All three major U.S. indices, which dipped in and out of the red all day, rose by the market’s close. The S&P 500 rose more than 2%.
Crude oil rose 21% to $24 a barrel.
OPEC agreed to terms on cutting oil production, amid a global supply glut sparked by weakening demand over the Coronavirus.
Negatively, there were 6.6 million jobless claims in the past week, a fresh record over the 3.2 million the U.S. saw last week, indicating the country is in recession.
Wall Street’s tone seemed skewed more towards the idea that a strong oil market — beneficial for the more oil-centric U.S. economy than it’s been in years past — is outweighing the jobs negative.
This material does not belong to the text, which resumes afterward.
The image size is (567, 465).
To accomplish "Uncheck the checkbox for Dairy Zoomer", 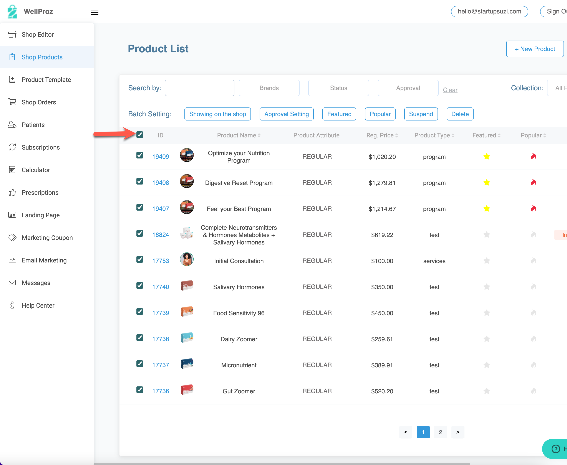I will point(140,338).
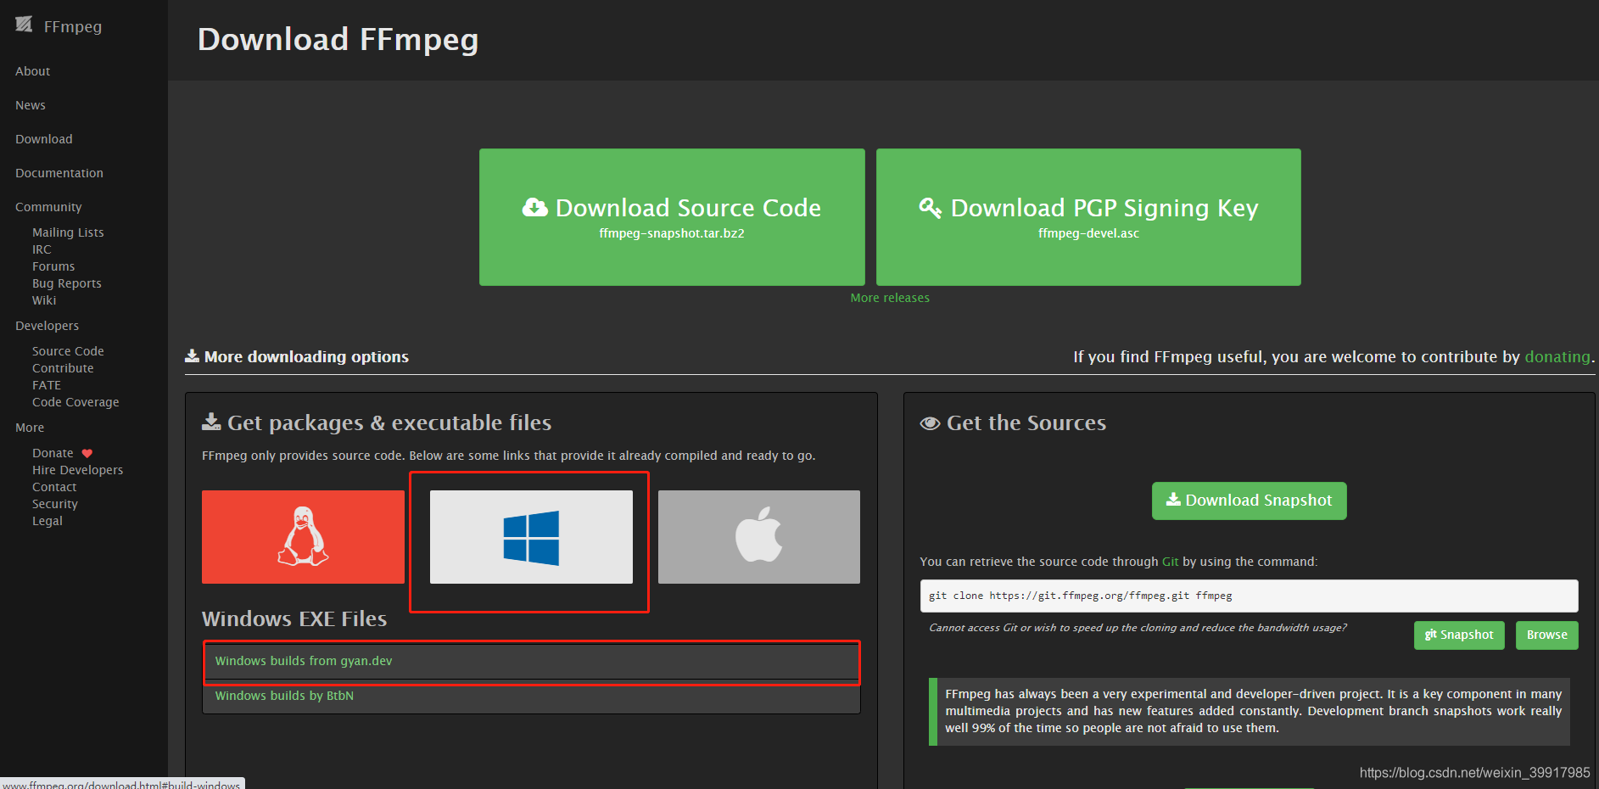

Here’s what Wall Street had to say.
Mike Loewengart, Head, Investment Strategy, E*Trade:
"As the markets are starting to wake up, they seem to be looking past the brutal jobless claims report as turbulence in the labor market is likely already baked in for the foreseeable future,”
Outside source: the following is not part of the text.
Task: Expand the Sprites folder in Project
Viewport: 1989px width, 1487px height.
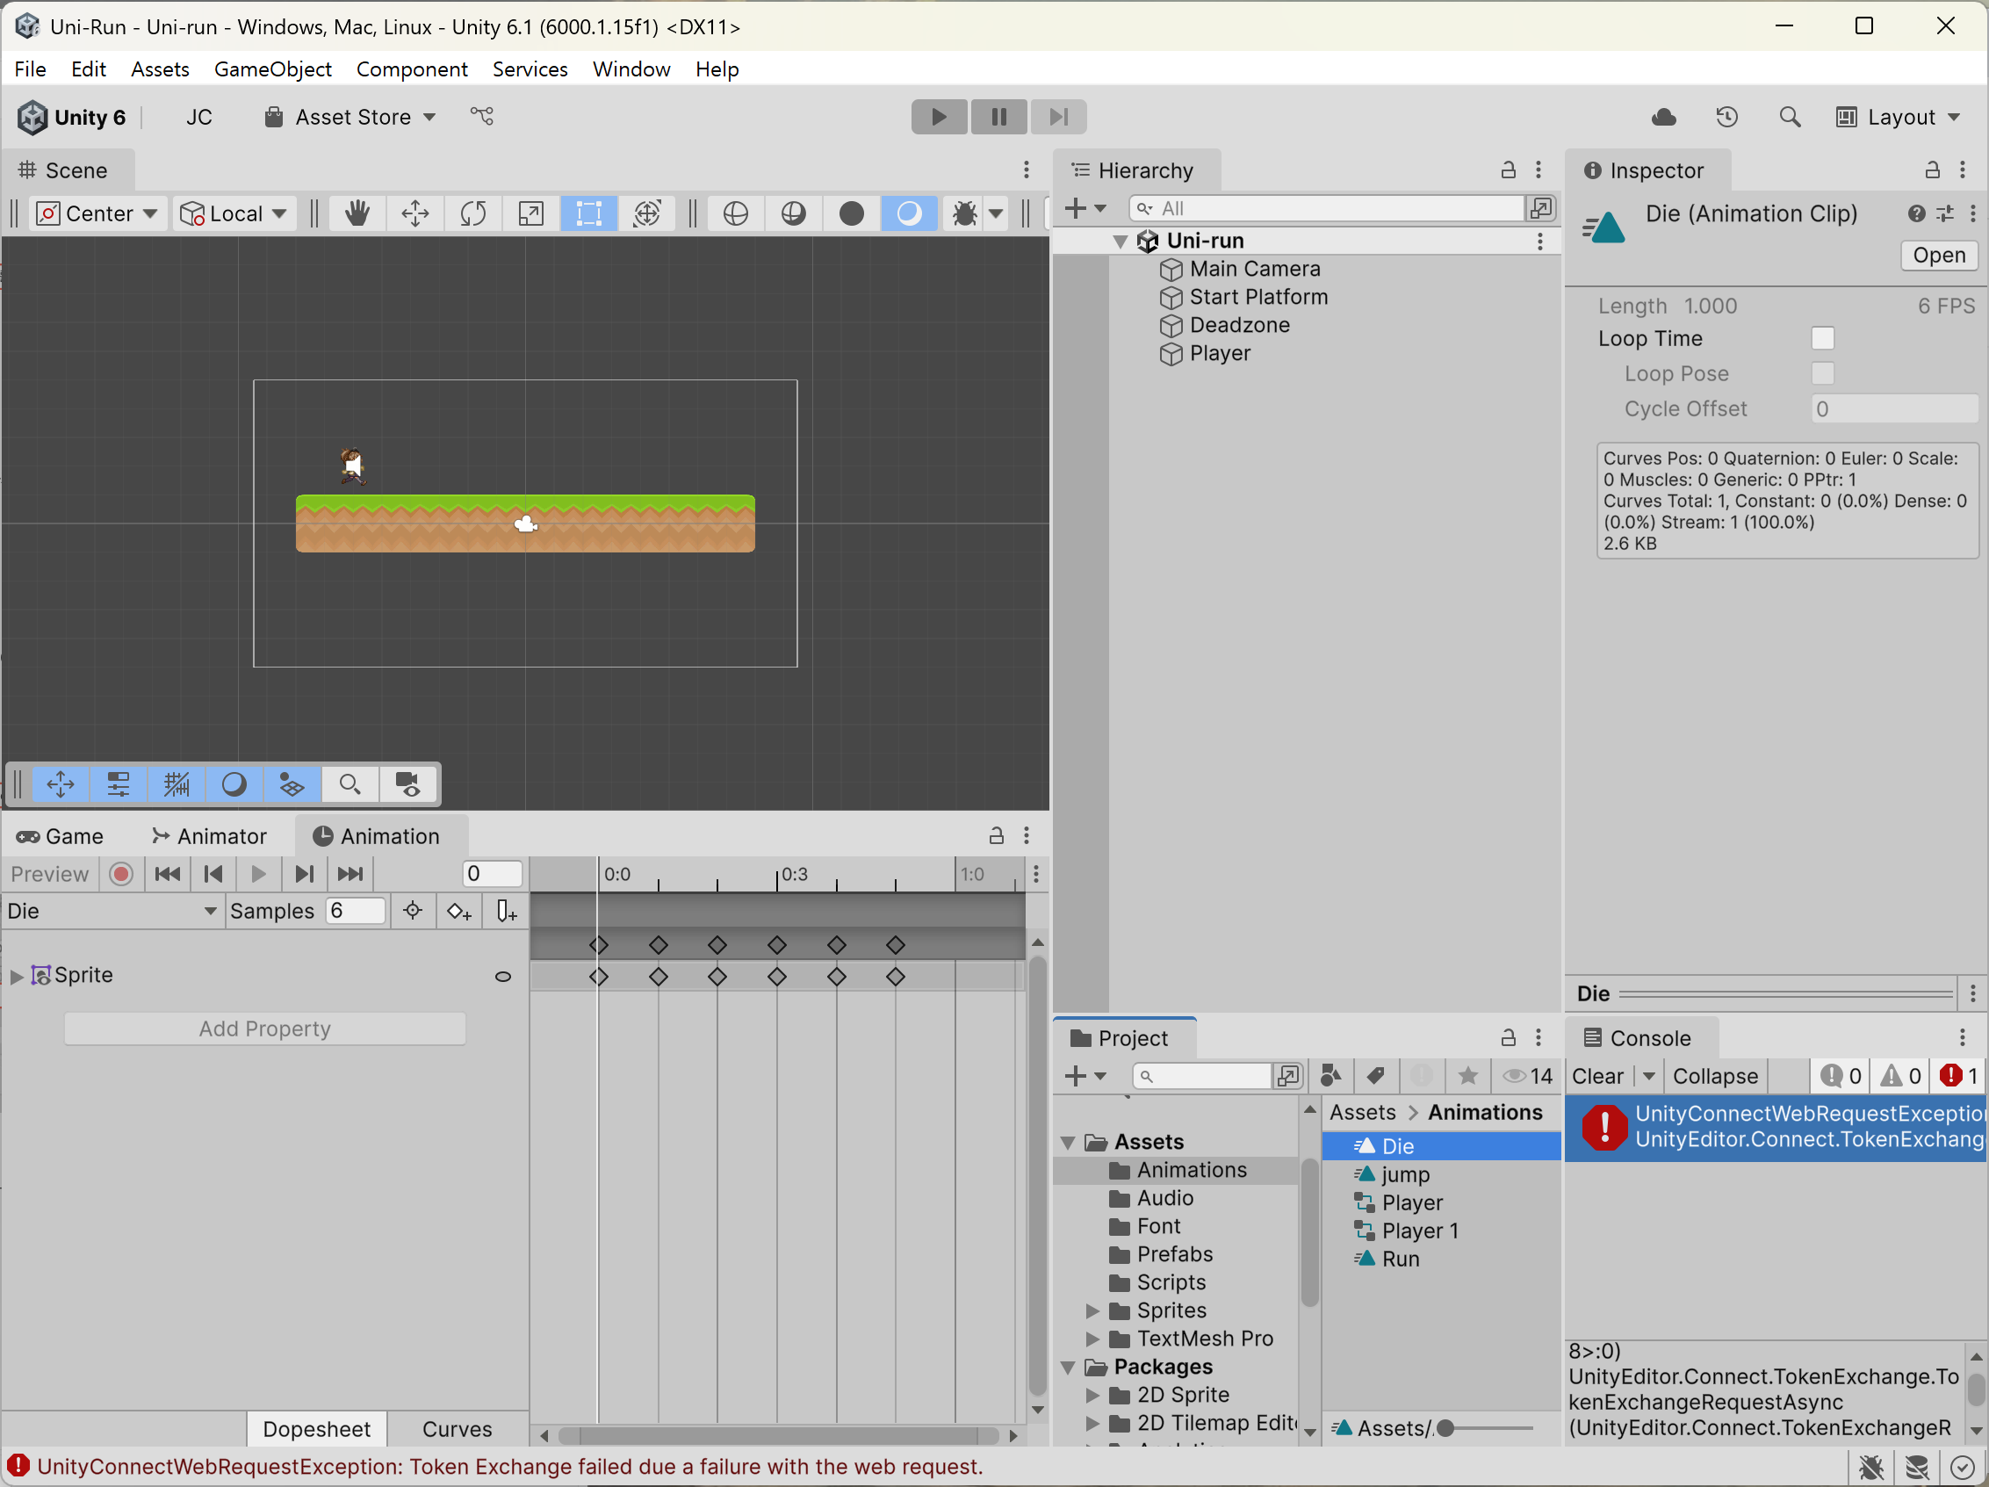Action: click(1093, 1311)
Scott Knapp, Chief Market Strategist, CUNA Mutual Group:
“Since the U.S. is such a big net exporter of energy, this is having ripple effects throughout multiple industries across the U.S. economy,”
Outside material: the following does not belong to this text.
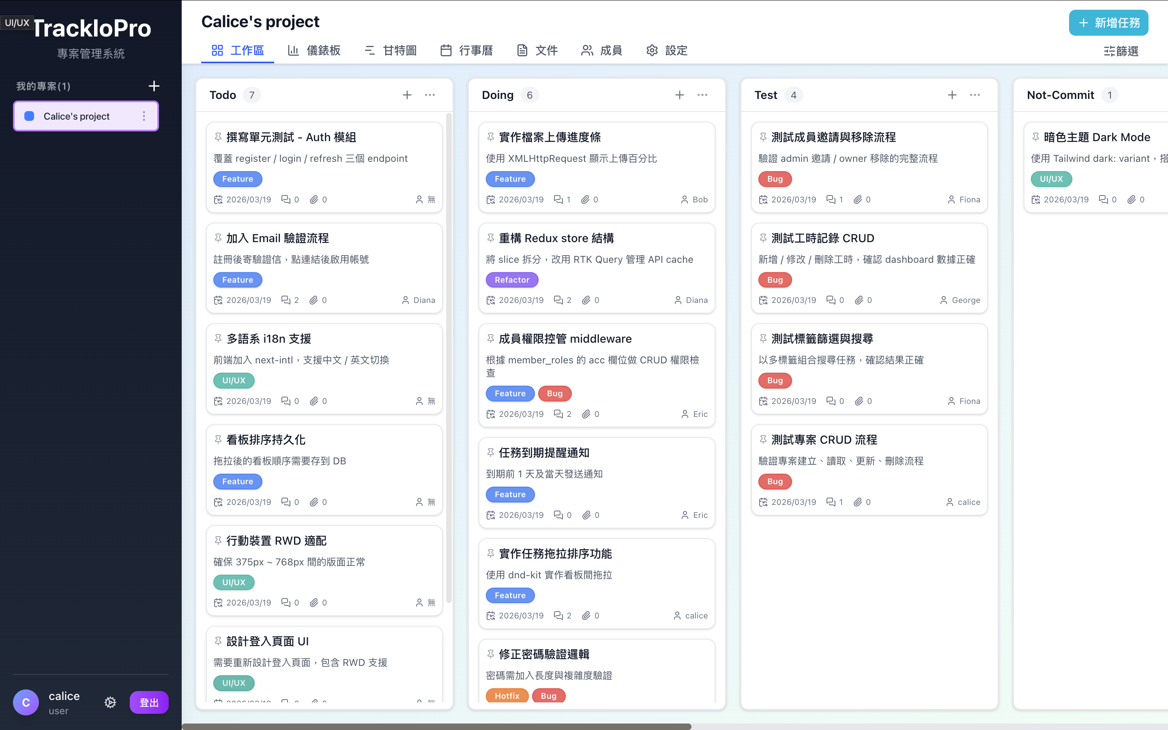1168x730 pixels.
Task: Open Calice's project three-dot menu
Action: pyautogui.click(x=144, y=116)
Seema Shah, Chief Strategist, Principal Global Investors:
“As the timeliest indicator to assess the depth of the downturn and also to catch the earliest signs of recovery, the doubling of jobless claims will fill investors with a sense of unease about the outlook. Not only was the number worse than expected, but with lockdowns becoming stricter and being extended, we should anticipate further surges in jobless claims over the coming weeks. Rising jobless numbers suggest that productive capacity is being eroded, so when self isolation measures are eventually lifted, economic activity will take that much longer to get back on its feet. The chances of a V-shape economic recovery are fading. I do think, though, that the market rout is not yet over, with movements likely to be influenced by still-rising infection rates and steady flow of negative economic data and earnings forecasts over the coming weeks.”